In Australia, our colleagues have witnessed the impact on lung health of thunderstorms and bushfires which has revealed that many affected were not using inhaled corticosteroids13,14,15. The ready availability of over the counter short-acting beta agonists in Australia16 may lead to self-treatment of episodic symptoms. This creates over-reliance which leads to a vicious circle of high demand, and therefore positive reinforcement of an emergency behaviour. We need collective advocacy for appropriate policies and reimbursement to enable patients to receive, and pharmacists and GPs to deliver, right care because climate change means these events are likely to recur.

At the policy level, there are now many trusted sources that are collaborating to provide high quality communications material. These include the Global Climate and Health Alliance, which is an alliance of health non-governmental organizations, health professional organizations, and health and environment alliances from around the world, whom we have invited to speak at our 11th World Conference and whose letter we have signed:, the World Health Organization (WHO), the United Nations Environment Programme (UNEP), the World Bank and the Climate and Clean Air Coalition, who created Breathelife ( to mobilize cities and individuals to protect our health and our planet from the effects of air pollution and provides a source of trusted communications material. Together with new WHO Air Quality Guidelines (AQG), based on convincing scientific evidence about the harms caused by exposure to low levels of conventional air pollutants, we have the information we need to advocate for change17. Our partners, the International Pharmaceutical Federation, have developed a call to action mobilising community pharmacists to mitigate air pollution18.

Let us also remember that this is WHO’s World No Tobacco Day—extended into a year-long campaign—focussed on helping people quit. This is probably one of the most powerful interventions that primary care can make to deliver the triple bottom line. In terms of social impact it will save lives, extend lives and improve the quality of life19. It will reduce street pollution through fewer discarded butts and lower tobacco production will lead to reduced deforestation, water use and carbon dioxide emissions20. The same primary care behaviour of making every contact count can also be applied to other preventive measures to reduce the growth in long term conditions and long term use of pharmaceuticals21.

In conclusion, we are trying to improve our carbon literacy and understand how to deliver the triple bottom line.

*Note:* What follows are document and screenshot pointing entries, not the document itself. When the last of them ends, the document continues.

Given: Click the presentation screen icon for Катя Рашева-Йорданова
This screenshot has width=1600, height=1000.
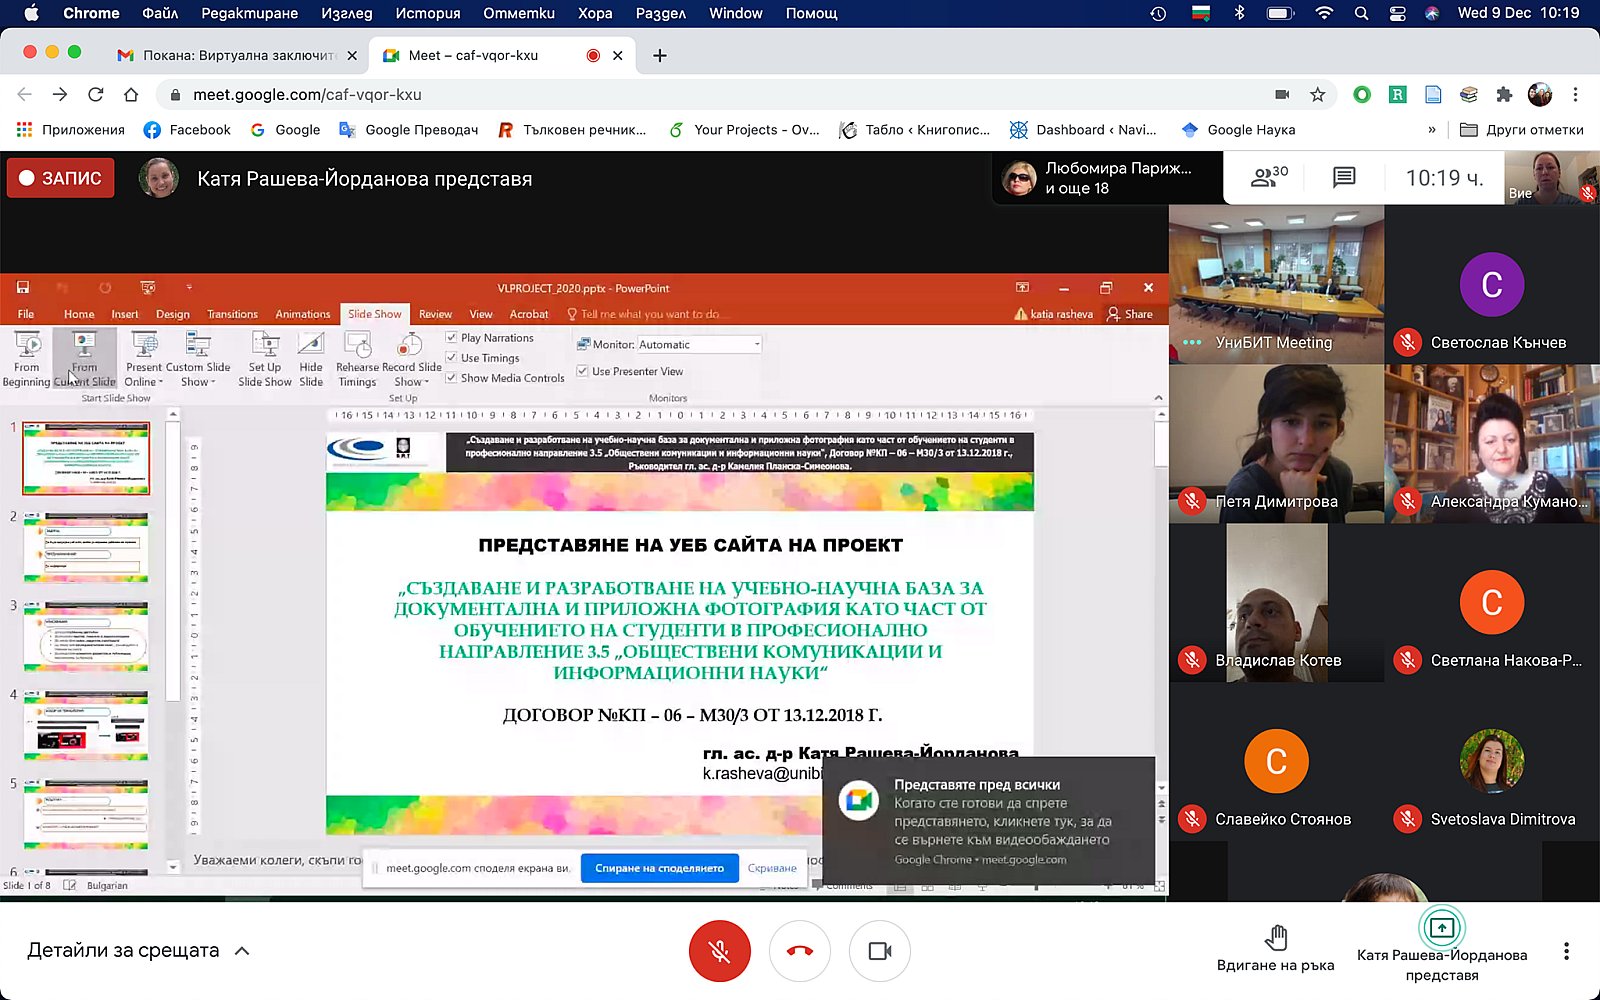Looking at the screenshot, I should click(x=1441, y=929).
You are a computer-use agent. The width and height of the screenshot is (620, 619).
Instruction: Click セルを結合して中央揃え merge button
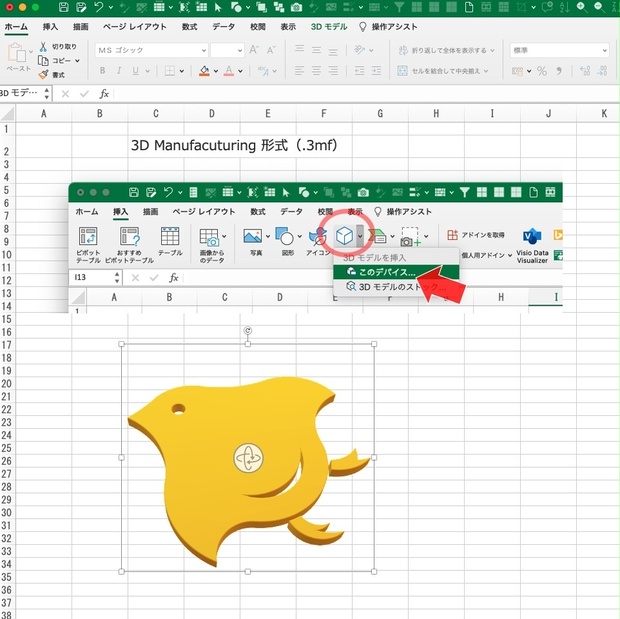(443, 71)
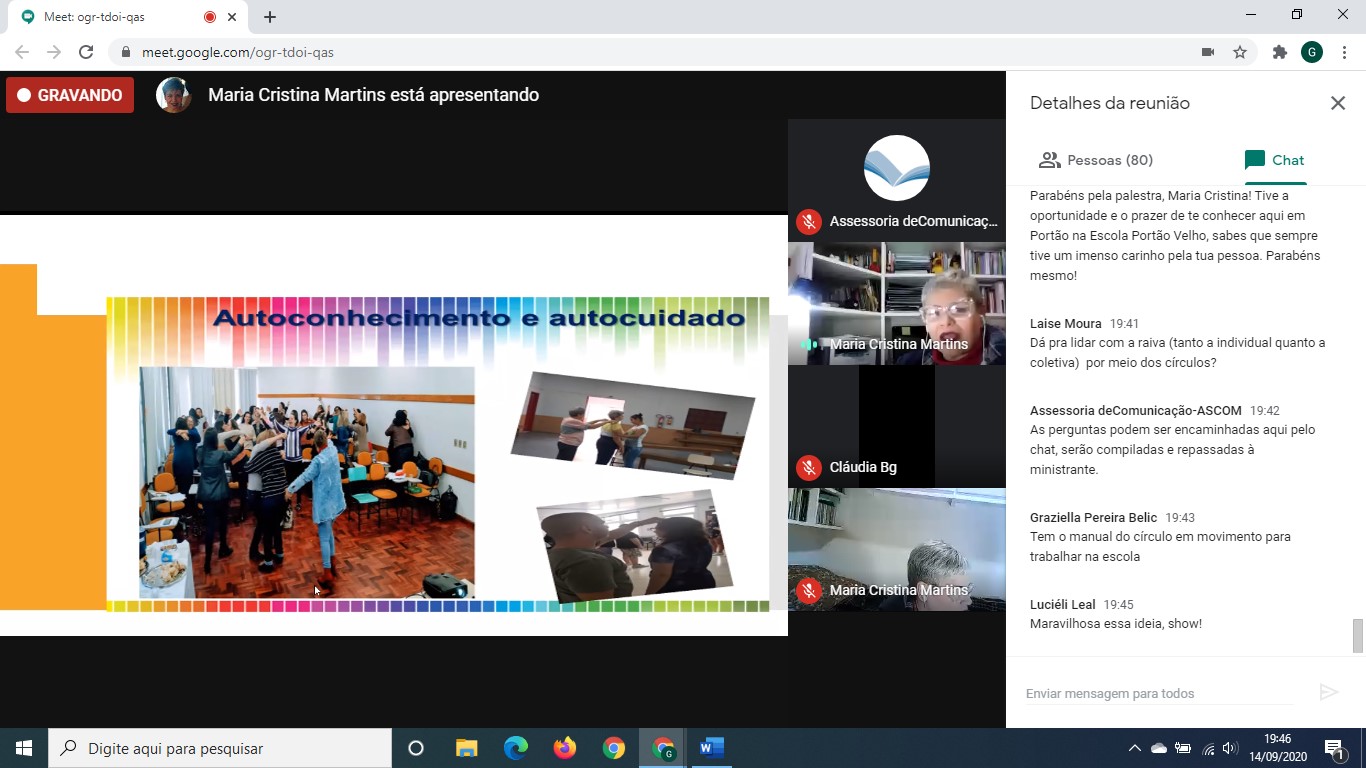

While we have more learning to do, there are some actions we can take:

  • For policy makers, invest in primary care and support the delivery of right care.

  • At individual clinical level, help a person quit tobacco because it has enormous personal and planetary consequences.

  • At individual clinical level, apply the same “making every contact count” brief behavioural intervention to physical activity, alcohol use and mental wellbeing.

  • Record findings and actions in primary care electronic records routinely because aggregated primary care data on changes in seasonality, frequency and severity of symptoms and diagnosis and treatment outcomes can also be a powerful force for change.

  • At practice level, commit to Asthma Right Care to reduce over-reliance on short-acting beta agonists and enable people with asthma to select the device that they will use and not waste.

  • At community level, support everyone, including people with lifelong breathlessness to find ways to walk outside safely, to improve their cardio-pulmonary function and reduce emissions.